* **THE TASKS**
a – Repeat everything in the Ceph monitor post from "Failing to create" down to "a production cluster.".
b – Carry on the post about the Ceph monitor that won't rejoin its cluster from the point where it stops.

* **GIVEN PASSAGE**
Failing to create monitor in a working cluster.

pmestre@xxxxxxxxx · Fri, 31 Mar 2023 16:05:47 -0000

Hello, i've been running a 3 node proxmox cluster with 4 ceph osd for 3 years as a production cluster.
As a test for trying to move ceph cluster network, i destroyed one of the 3 working monitors and tried to recreate it.
After destroying it, the new monitor refuses to join the cluster, even in the old network. I've tried all steps in documentation "Troubleshooting monitors" section.

New monitor has this config extracted from ceph --admin-daemon file.asok 
{
    "name": "n3ceph",
    "rank": -1,
    "state": "probing",
    "election_epoch": 0,
    "quorum": [],
    "features": {
        "required_con": "2449958197560098820",
        "required_mon": [
            "kraken",
            "luminous",
            "mimic",
            "osdmap-prune",
            "nautilus",
            "octopus",
            "pacific",
            "elector-pinging"
        ],
        "quorum_con": "0",
        "quorum_mon": []
    },
    "outside_quorum": [],
    "extra_probe_peers": [],
    "sync_provider": [],
    "monmap": {
        "epoch": 6,
        "fsid": "5e60d0bb-33b4-42db-bbe7-7032c35ee605",
        "modified": "2023-03-31T11:54:44.616569Z",
        "created": "2019-12-02T13:50:38.097448Z",
        "min_mon_release": 16,
        "min_mon_release_name": "pacific",
        "election_strategy": 1,
        "disallowed_leaders: ": "",
        "stretch_mode": false,
        "tiebreaker_mon": "",
        "removed_ranks: ": "1",
        "features": {
            "persistent": [
                "kraken",
                "luminous",
                "mimic",
                "osdmap-prune",
                "nautilus",
                "octopus",
                "pacific",
                "elector-pinging"

* **RAW DATA**
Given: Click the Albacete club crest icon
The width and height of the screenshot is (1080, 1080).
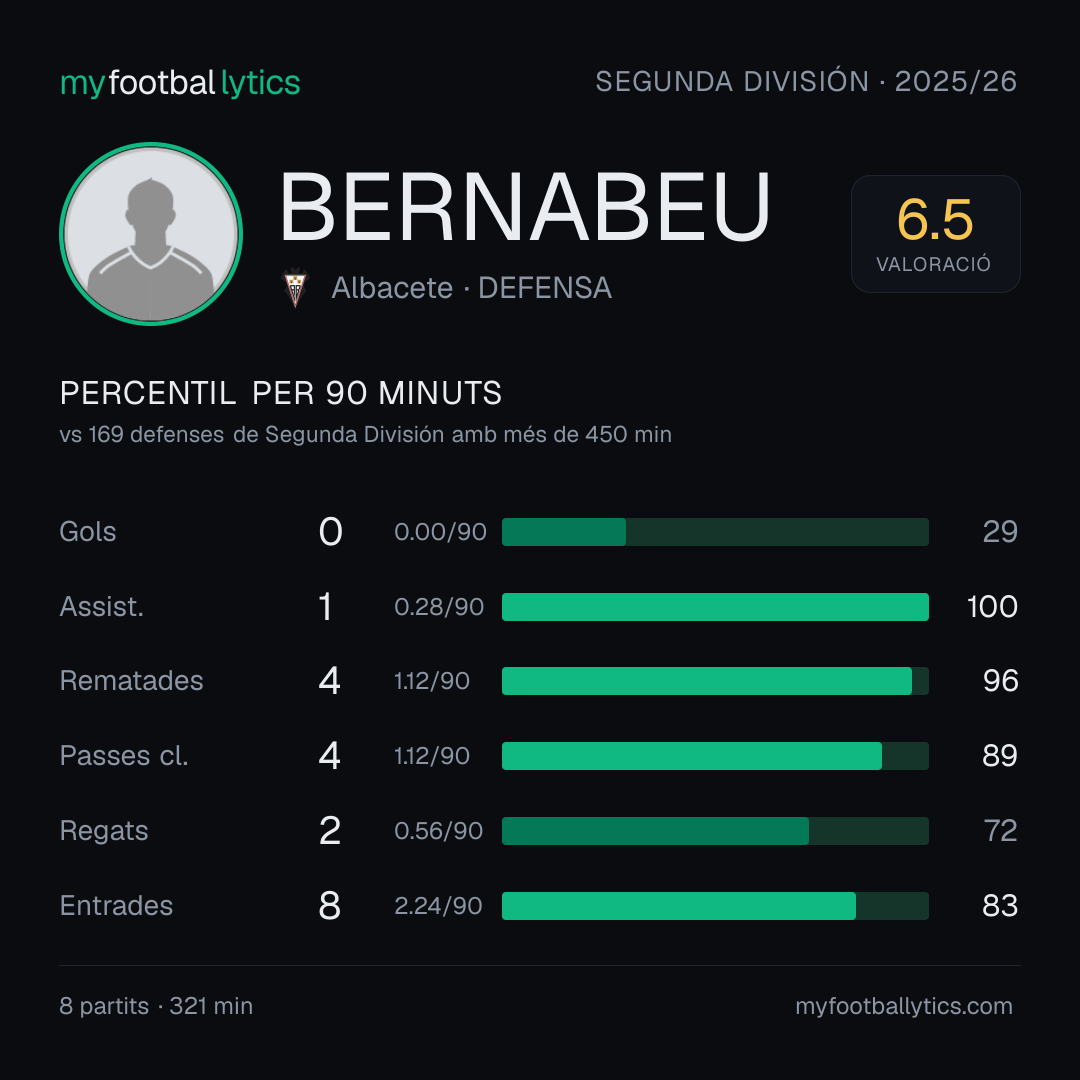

* **ANSWERS TO THE EXERCISES**
a –
Failing to create monitor in a working cluster.

pmestre@xxxxxxxxx · Fri, 31 Mar 2023 16:05:47 -0000

Hello, i've been running a 3 node proxmox cluster with 4 ceph osd for 3 years as a production cluster.

b –
            ],
            "optional": []
        },
        "mons": [
            {
                "rank": 0,
                "name": "node1",
                "public_addrs": {
                    "addrvec": [
                        {
                            "type": "v2",
                            "addr": "10.100.100.1:3300",
                            "nonce": 0
                        },
                        {
                            "type": "v1",
                            "addr": "10.100.100.1:6789",
                            "nonce": 0
                        }
                    ]
                },
                "addr": "10.100.100.1:6789/0",
                "public_addr": "10.100.100.1:6789/0",
                "priority": 0,
                "weight": 0,
                "crush_location": "{}"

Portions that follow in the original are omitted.